— begin DATA FOR THIS EXERCISE —

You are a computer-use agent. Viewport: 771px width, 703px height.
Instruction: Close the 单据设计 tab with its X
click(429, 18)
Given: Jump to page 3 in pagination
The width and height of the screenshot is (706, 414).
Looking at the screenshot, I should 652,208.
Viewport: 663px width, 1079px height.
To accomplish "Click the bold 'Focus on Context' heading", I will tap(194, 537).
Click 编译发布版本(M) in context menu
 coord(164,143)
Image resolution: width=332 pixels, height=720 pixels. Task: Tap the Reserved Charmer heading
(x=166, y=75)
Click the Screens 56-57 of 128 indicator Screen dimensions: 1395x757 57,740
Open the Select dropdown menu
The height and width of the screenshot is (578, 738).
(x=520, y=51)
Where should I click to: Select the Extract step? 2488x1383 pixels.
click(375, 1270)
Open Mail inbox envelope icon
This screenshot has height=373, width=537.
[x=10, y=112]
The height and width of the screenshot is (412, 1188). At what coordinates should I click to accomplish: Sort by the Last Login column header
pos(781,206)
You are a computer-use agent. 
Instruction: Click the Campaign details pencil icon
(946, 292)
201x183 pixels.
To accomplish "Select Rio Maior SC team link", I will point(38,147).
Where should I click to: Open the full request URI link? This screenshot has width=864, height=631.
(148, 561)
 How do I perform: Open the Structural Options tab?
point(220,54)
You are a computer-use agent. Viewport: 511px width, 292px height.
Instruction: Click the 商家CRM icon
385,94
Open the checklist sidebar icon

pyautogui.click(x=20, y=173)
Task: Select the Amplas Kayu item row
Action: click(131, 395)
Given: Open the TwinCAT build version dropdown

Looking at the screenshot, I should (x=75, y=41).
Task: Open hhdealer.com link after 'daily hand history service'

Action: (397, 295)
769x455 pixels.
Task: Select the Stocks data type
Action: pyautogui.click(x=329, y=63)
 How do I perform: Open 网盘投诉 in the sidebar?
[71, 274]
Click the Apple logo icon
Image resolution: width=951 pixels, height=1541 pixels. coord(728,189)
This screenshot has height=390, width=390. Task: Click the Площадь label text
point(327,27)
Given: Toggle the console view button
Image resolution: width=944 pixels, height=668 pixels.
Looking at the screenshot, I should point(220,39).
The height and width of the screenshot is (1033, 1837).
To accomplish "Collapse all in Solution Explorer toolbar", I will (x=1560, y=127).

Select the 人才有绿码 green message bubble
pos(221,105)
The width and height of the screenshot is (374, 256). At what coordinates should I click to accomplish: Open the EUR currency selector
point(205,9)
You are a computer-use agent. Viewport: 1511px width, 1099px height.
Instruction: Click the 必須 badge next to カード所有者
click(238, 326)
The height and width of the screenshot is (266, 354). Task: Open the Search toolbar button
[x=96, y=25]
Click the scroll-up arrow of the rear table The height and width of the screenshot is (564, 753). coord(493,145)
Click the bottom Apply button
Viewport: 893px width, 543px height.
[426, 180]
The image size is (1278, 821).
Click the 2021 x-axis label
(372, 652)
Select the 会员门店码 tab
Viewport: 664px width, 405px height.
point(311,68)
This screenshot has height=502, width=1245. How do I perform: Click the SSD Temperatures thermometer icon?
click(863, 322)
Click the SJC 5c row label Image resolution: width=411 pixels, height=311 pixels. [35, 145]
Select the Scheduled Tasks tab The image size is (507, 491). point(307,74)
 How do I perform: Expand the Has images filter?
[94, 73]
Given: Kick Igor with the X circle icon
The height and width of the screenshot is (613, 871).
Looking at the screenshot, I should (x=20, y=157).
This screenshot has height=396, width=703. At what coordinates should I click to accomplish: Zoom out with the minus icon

— end DATA FOR THIS EXERCISE —

* TASK DESCRIPTION: Copy the items above word for word, from the line with "201x183 pixels." to the line with "point(327,27)", including both of those lines.

* SOLUTION TO THIS PROBLEM:
201x183 pixels.
To accomplish "Select Rio Maior SC team link", I will point(38,147).
Where should I click to: Open the full request URI link? This screenshot has width=864, height=631.
(148, 561)
 How do I perform: Open the Structural Options tab?
point(220,54)
You are a computer-use agent. Viewport: 511px width, 292px height.
Instruction: Click the 商家CRM icon
385,94
Open the checklist sidebar icon

pyautogui.click(x=20, y=173)
Task: Select the Amplas Kayu item row
Action: click(131, 395)
Given: Open the TwinCAT build version dropdown

Looking at the screenshot, I should (x=75, y=41).
Task: Open hhdealer.com link after 'daily hand history service'

Action: (397, 295)
769x455 pixels.
Task: Select the Stocks data type
Action: pyautogui.click(x=329, y=63)
 How do I perform: Open 网盘投诉 in the sidebar?
[71, 274]
Click the Apple logo icon
Image resolution: width=951 pixels, height=1541 pixels. coord(728,189)
This screenshot has height=390, width=390. Task: Click the Площадь label text
point(327,27)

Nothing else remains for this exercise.